Also known as lady birds or lady beetles, ladybugs help gardener's rid the garden of pests that damage plants, such as aphids and spider mites. The ladybugs eat these critters and protect the leaves that they, the ladybugs, lay their eggs in. The young larvae eat more pests than the adults do, but they can't fly. Nurseries often sell bags of ladybugs to spread in your garden, but you can also attract ladybugs to your garden through what you plant there.
Early Blooming Plants
Ladybugs don't just eat garden pests: they eat plants too. Specifically, ladybugs like to munch on pollen if they can't get a juicy aphid to snack on. Early blooming plants offer your ladybugs an alternate food source that will attract them to your garden. The ladybugs help pollinate these flowers, just like bees do. For this reason, don't worry that your replacing one plant killer with another. Good early blooming plants include buckwheat, cilantro, and legumes red or crimson clover.
Attract Aphids, Attract Ladybugs
Plants that bring in aphids will bring in ladybugs in pursuit of them. Again, this is a worthwhile strategy because ladybugs don't just eat aphids. They munch on spider mites and mealy insects, too. Plants that attract aphids include bronze fennel and vegetables, such as potatoes and cabbage. You'll find ladybug eggs in these plants. The ladybugs lay their eggs here so that when the eggs hatch the young larvae will have a ready source of food: aphids!

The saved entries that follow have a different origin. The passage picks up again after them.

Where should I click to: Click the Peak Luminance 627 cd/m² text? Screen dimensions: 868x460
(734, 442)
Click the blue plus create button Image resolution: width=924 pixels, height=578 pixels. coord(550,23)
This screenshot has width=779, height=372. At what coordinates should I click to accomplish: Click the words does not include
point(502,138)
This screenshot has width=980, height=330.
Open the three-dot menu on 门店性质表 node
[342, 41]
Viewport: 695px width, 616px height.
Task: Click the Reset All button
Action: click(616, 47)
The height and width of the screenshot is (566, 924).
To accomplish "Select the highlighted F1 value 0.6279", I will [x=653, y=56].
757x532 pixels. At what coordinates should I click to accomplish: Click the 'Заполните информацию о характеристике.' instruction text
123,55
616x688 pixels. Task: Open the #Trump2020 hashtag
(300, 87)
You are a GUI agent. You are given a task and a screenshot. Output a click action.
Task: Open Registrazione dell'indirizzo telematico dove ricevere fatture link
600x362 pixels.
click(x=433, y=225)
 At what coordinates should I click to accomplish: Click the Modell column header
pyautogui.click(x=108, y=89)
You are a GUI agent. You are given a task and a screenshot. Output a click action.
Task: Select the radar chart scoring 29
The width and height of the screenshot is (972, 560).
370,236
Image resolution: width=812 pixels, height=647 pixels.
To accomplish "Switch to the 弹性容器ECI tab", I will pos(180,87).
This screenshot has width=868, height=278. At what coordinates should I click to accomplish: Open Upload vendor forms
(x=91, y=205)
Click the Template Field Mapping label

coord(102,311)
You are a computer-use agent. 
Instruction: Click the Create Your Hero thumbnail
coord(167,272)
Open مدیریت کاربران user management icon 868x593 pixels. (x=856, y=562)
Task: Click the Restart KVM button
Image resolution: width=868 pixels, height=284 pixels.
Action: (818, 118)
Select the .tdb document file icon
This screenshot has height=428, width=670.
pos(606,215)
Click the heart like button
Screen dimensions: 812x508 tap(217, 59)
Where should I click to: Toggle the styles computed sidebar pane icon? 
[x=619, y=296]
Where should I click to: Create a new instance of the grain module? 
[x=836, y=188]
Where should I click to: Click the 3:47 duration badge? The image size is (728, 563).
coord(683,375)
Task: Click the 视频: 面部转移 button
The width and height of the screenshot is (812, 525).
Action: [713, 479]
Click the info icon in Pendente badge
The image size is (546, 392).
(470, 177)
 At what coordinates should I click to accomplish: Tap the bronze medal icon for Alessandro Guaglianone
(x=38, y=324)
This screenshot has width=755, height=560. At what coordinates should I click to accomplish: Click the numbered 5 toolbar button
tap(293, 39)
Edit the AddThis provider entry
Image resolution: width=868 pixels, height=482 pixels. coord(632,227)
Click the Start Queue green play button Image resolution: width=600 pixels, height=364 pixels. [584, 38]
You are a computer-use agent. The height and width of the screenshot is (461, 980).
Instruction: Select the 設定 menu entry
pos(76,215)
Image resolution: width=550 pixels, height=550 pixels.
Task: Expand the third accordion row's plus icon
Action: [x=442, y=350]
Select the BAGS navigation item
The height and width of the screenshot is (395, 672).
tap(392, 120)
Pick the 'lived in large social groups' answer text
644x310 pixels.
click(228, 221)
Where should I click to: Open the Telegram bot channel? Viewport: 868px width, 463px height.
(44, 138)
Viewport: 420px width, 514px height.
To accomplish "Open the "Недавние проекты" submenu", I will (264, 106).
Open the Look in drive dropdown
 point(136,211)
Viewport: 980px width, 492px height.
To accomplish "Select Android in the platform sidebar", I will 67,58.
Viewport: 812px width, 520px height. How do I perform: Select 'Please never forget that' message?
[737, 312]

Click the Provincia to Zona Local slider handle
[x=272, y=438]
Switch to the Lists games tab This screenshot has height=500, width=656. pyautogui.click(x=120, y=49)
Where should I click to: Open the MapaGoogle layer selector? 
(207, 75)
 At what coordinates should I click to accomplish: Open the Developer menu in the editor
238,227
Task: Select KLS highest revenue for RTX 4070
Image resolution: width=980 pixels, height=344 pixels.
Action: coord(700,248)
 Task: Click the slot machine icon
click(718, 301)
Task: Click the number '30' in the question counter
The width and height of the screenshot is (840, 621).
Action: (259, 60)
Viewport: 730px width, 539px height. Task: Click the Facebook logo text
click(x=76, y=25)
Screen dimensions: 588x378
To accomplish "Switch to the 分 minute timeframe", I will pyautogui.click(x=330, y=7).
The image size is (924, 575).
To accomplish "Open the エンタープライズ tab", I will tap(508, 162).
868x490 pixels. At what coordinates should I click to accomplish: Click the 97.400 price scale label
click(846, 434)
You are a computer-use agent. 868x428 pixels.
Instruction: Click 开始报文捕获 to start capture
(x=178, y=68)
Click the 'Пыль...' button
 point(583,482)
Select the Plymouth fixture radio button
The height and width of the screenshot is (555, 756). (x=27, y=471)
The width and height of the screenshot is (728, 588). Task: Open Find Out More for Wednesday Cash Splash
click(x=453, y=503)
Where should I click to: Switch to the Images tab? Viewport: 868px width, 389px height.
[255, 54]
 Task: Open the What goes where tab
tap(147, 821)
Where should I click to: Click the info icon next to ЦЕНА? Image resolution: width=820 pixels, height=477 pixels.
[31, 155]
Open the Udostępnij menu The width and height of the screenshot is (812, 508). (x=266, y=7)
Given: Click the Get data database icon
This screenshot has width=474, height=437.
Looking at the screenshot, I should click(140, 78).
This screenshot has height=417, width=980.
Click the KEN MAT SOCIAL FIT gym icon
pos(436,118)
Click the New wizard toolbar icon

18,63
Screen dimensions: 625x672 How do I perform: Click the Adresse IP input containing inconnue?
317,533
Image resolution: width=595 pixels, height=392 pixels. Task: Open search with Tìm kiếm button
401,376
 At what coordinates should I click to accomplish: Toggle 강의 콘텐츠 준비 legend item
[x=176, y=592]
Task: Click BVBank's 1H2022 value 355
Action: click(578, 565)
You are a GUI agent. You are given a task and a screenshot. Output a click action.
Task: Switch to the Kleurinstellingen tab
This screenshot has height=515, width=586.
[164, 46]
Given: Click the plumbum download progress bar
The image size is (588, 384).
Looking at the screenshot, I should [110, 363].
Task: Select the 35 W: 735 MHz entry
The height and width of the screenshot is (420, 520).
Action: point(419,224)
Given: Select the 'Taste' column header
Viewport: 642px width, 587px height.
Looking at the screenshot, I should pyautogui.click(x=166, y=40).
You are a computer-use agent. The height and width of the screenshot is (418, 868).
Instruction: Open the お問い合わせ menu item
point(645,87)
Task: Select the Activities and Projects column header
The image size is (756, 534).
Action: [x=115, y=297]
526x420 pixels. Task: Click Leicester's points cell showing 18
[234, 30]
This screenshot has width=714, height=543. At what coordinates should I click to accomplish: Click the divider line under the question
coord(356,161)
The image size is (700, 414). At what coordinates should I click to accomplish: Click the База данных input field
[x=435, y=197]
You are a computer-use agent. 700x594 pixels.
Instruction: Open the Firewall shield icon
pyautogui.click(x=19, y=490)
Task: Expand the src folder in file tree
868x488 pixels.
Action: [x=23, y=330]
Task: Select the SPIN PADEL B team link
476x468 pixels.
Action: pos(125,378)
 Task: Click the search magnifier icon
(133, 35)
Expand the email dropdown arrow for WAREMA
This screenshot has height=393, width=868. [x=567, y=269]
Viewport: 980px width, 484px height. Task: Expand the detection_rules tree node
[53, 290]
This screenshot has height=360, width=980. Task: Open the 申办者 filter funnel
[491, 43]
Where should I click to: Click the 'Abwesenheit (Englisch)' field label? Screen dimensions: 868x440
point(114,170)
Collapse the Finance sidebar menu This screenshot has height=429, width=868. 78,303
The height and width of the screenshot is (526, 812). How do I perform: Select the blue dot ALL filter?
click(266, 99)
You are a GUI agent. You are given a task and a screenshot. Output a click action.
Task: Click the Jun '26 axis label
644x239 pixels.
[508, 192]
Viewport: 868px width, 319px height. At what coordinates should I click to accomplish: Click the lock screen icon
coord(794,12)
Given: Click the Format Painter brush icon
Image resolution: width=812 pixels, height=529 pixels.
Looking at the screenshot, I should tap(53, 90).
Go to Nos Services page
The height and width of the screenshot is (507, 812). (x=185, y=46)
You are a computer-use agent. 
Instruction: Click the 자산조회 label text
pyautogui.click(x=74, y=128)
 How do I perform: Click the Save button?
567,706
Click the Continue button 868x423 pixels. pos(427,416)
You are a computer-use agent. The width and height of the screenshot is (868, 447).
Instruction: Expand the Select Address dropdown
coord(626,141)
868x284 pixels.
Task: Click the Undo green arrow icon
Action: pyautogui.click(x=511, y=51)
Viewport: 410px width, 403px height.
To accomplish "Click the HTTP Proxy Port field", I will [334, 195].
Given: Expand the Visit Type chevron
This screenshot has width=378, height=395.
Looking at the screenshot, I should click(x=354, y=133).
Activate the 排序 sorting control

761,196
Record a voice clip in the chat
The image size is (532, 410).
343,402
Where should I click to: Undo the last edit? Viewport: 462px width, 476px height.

Different Flavors for Different Ladybugs
There are more than one kind of ladybug and each one has its own preferences for what will attract it to a garden. There is a lot of overlap; however, the harmonia ladybug and C7 both like early blooming flowering plants like cilantro and aphid bait plants. Hippodamia, on the other hand, is a species of ladybug that likes soft-bodied insects, most of which feast on vegetables. For this reason, hippodamia likes anything from the wild carrot family, including fennel and cilantro, but also yarrow and lambsquarters.